── The data

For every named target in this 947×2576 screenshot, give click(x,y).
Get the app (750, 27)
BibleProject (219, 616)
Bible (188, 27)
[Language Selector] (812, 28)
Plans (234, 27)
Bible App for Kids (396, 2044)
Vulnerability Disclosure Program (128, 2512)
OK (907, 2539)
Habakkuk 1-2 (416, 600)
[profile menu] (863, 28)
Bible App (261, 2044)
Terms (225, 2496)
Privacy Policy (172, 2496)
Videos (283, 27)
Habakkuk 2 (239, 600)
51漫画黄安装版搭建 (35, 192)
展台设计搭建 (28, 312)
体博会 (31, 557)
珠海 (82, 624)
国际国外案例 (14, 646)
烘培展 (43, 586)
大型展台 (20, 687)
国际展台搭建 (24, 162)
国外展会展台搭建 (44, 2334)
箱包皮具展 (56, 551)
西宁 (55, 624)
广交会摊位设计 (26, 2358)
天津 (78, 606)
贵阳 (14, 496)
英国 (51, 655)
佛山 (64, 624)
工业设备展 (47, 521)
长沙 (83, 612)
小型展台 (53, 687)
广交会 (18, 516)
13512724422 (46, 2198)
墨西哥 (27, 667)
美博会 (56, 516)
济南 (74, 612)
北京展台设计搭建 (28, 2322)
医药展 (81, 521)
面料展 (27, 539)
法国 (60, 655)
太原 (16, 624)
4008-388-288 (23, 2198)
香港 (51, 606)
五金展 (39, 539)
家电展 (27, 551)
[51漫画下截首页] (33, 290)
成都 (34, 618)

────

Output all of the material exactly as written.

Task answer ▸
For every named target in this 947×2576 screenshot, give click(x,y).
Get the app (750, 27)
BibleProject (219, 616)
Bible (188, 27)
[Language Selector] (812, 28)
Plans (234, 27)
Bible App for Kids (396, 2044)
Vulnerability Disclosure Program (128, 2512)
OK (907, 2539)
Habakkuk 1-2 (416, 600)
[profile menu] (863, 28)
Bible App (261, 2044)
Terms (225, 2496)
Privacy Policy (172, 2496)
Videos (283, 27)
Habakkuk 2 (239, 600)
51漫画黄安装版搭建 (35, 192)
展台设计搭建 (28, 312)
体博会 (31, 557)
珠海 (82, 624)
国际国外案例 (14, 646)
烘培展 (43, 586)
大型展台 (20, 687)
国际展台搭建 (24, 162)
国外展会展台搭建 (44, 2334)
箱包皮具展 (56, 551)
西宁 (55, 624)
广交会摊位设计 (26, 2358)
天津 (78, 606)
贵阳 (14, 496)
英国 (51, 655)
佛山 (64, 624)
工业设备展 (47, 521)
长沙 (83, 612)
小型展台 (53, 687)
广交会 (18, 516)
13512724422 (46, 2198)
墨西哥 (27, 667)
美博会 (56, 516)
济南 (74, 612)
北京展台设计搭建 (28, 2322)
医药展 (81, 521)
面料展 (27, 539)
法国 (60, 655)
太原 (16, 624)
4008-388-288 (23, 2198)
香港 (51, 606)
五金展 (39, 539)
家电展 (27, 551)
[51漫画下截首页] (33, 290)
成都 (34, 618)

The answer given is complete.